Second to heart disease arthritis tops the list as a very serious disorder. The problem with it is it can grow worse over time. The disabling affects can cause a loss of mobility, anxiety and depression. The condition can cause lots of stress to family members and can become extremely costly. It is incurable but its symptoms can be alleviated by pain medication and lifestyle changes.
Treating arthritis has come a long way thanks to innovative techniques and scientific research. Just 50 years ago most patients would have been bedbound with their symptoms but now symptoms can be managed effectively with medication.
When it comes to medication for arthritis, no one size fits all. There are differing types of arthritis and so different types of medication need to be prescribed.
Medication for Rheumatoid Arthritis
Painkillers are often used to reduce the pain of rheumatoid arthritis and the most commonly prescribed are paracetamol and codeine.

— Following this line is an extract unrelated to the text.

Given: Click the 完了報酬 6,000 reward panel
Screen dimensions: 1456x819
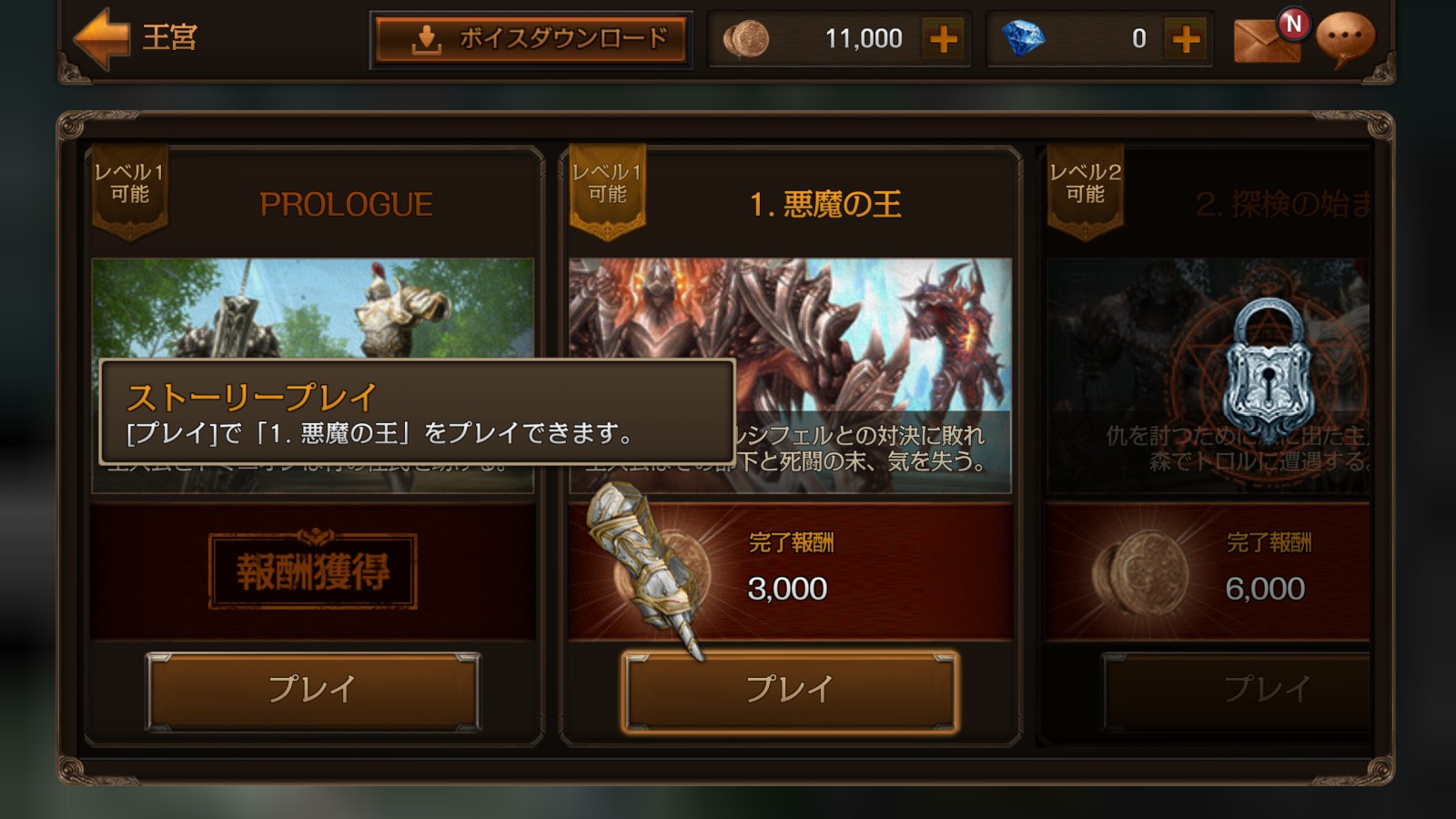Looking at the screenshot, I should 1208,571.
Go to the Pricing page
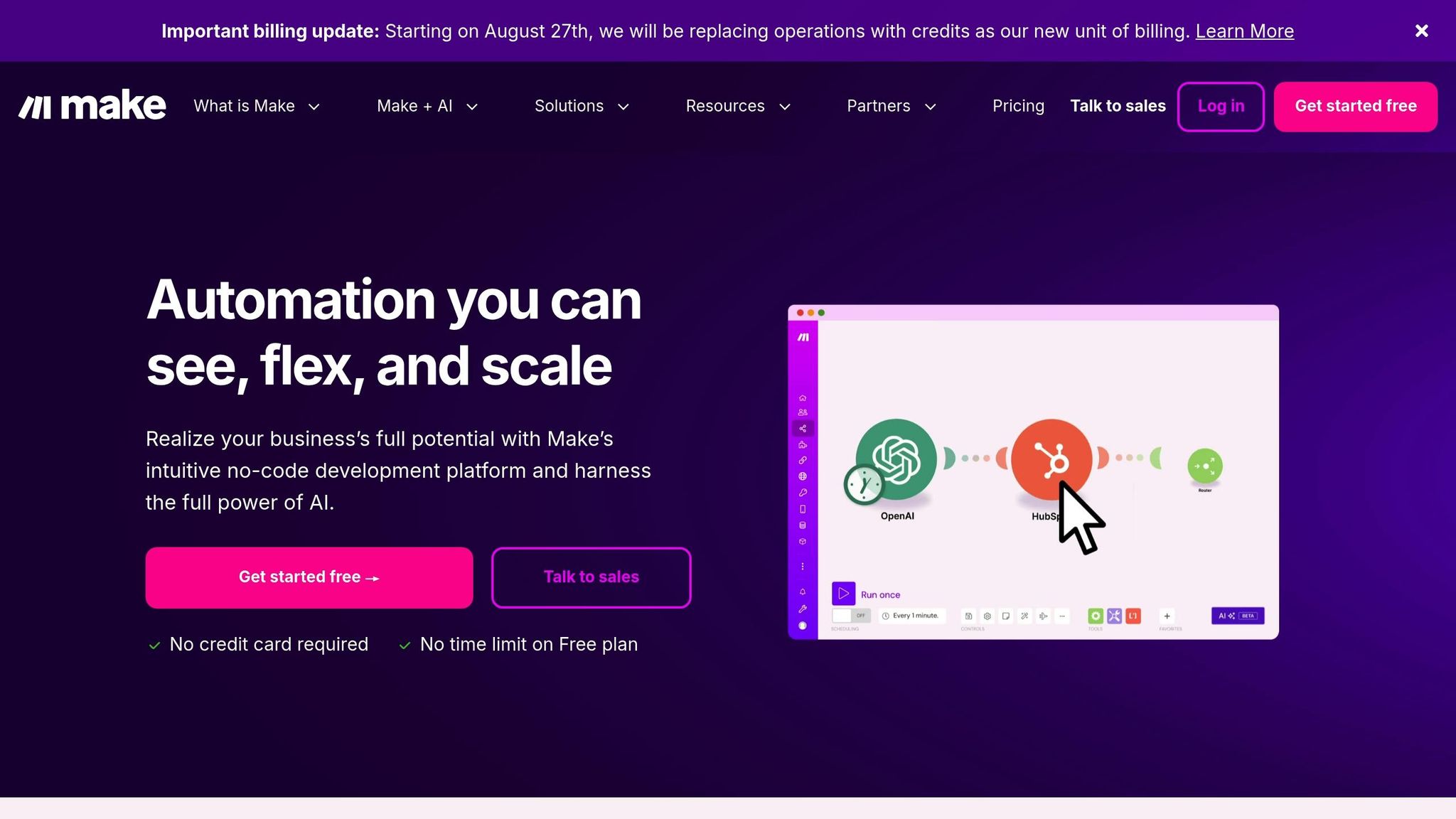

Anti-inflammatory drugs such as ibuprofen or naproxen can be prescribed to relieve painful, swollen joints; these are traditional non-steriodal anti-inflammatories or you may wish to try coxibs such as celecoxib or etoricoxib which act as a painkiller as well as anti-inflammatory. These drugs have been found to be very effective but there are side-effects associated with them which include stomach problems.
If traditional anti-inflammatories don't work then corticosteroids may be prescribed which can either be given orally or as an injection. The corticosteroids are used only on a short-term basis because of the associated side effects but they are proven to be very effective in reducing swelling and stiffness of joints.
If the RA has been caught at an early stage then disease-modifying anti-rheumatic drugs can not only help to ease symptoms but also to slow down the progression of the disease. These can sometimes be taken in conjunction with biological treatments which is the latest form of treatment for rheumatoid arthritis. Biological treatments prevent certain chemicals from sending signals to your immune system which tells them to attack the lining of your joints.
Medications for Osteoarthritis
Treatment for osteoarthritis can be the same as treatment for rheumatoid arthritis, with painkillers providing some relief and anti-inflammatories helping to reduce the swelling. Some anti-inflammatories are available as a cream or ointment which can be applied directly onto the joints affected.
Capsaicin cream may be prescribed which again is applied directly to the joints and works to block the nerves which send messages to pain receptors.
Severe osteoarthritis may benefit from intra-articular injections in which medicine such as corticosteroid is injected directly into affected joints.
As with all medication, some people may find that certain medicines work best for them whilst others don't. Your GP will have full access to your medical history and is best placed to decide which course of treatment could prove effective for you.